(Data records)
◇ ◇ ◇ ◇

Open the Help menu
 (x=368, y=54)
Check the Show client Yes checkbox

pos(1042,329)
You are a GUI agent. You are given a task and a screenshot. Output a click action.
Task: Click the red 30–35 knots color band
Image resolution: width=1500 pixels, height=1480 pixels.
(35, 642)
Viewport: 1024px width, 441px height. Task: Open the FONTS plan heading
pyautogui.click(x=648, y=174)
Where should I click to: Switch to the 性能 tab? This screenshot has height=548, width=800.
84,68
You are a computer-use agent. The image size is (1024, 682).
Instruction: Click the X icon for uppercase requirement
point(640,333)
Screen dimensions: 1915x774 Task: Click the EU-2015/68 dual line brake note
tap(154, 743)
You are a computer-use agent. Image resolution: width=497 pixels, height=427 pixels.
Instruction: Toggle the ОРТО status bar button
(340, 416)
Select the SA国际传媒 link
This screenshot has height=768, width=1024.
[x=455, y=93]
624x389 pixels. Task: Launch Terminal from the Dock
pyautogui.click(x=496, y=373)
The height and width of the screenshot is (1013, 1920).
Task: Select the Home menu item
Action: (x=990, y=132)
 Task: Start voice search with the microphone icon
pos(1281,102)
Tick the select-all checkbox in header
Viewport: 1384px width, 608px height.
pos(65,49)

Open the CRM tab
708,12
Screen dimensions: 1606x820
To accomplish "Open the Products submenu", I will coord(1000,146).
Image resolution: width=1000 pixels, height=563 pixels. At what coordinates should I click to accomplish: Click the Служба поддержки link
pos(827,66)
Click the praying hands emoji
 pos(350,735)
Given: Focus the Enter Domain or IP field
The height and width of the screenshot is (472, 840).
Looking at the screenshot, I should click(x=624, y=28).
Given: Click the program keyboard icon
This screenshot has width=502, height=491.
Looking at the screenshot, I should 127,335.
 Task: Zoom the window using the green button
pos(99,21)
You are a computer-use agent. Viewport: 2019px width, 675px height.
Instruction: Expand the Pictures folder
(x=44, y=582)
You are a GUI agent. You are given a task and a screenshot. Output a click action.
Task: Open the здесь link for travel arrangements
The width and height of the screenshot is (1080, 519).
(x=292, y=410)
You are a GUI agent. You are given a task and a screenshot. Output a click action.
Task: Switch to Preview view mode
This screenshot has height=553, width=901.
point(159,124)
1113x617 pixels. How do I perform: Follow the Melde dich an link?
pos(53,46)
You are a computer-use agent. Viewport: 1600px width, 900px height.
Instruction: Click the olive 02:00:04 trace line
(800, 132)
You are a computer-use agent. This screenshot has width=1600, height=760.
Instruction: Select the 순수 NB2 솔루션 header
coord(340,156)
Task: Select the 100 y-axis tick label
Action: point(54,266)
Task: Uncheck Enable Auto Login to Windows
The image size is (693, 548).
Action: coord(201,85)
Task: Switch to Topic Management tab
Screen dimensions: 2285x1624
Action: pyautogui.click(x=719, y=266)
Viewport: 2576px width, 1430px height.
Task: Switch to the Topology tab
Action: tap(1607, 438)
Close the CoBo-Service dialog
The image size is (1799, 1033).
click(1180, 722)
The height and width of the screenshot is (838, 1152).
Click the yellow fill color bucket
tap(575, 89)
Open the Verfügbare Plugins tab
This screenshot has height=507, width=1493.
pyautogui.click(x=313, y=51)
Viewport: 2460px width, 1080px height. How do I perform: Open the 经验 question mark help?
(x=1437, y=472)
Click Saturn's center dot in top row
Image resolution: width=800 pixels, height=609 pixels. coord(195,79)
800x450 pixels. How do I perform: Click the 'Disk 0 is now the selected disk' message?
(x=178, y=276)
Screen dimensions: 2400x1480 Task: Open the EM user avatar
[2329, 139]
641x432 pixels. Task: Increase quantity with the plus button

◇ ◇ ◇ ◇

* **Written request**: Render everything from the start of the material down to the line containing "tap(154, 743)", that line included, as a Markdown table with the columns Row and Line, one numbered row per line and blank lines left out.

* **Solution to the exercise**:
| Row | Line |
|---|---|
| 1 | Open the Help menu |
| 2 |  (x=368, y=54) |
| 3 | Check the Show client Yes checkbox |
| 4 | pos(1042,329) |
| 5 | You are a GUI agent. You are given a task and a screenshot. Output a click action. |
| 6 | Task: Click the red 30–35 knots color band |
| 7 | Image resolution: width=1500 pixels, height=1480 pixels. |
| 8 | (35, 642) |
| 9 | Viewport: 1024px width, 441px height. Task: Open the FONTS plan heading |
| 10 | pyautogui.click(x=648, y=174) |
| 11 | Where should I click to: Switch to the 性能 tab? This screenshot has height=548, width=800. |
| 12 | 84,68 |
| 13 | You are a computer-use agent. The image size is (1024, 682). |
| 14 | Instruction: Click the X icon for uppercase requirement |
| 15 | point(640,333) |
| 16 | Screen dimensions: 1915x774 Task: Click the EU-2015/68 dual line brake note |
| 17 | tap(154, 743) |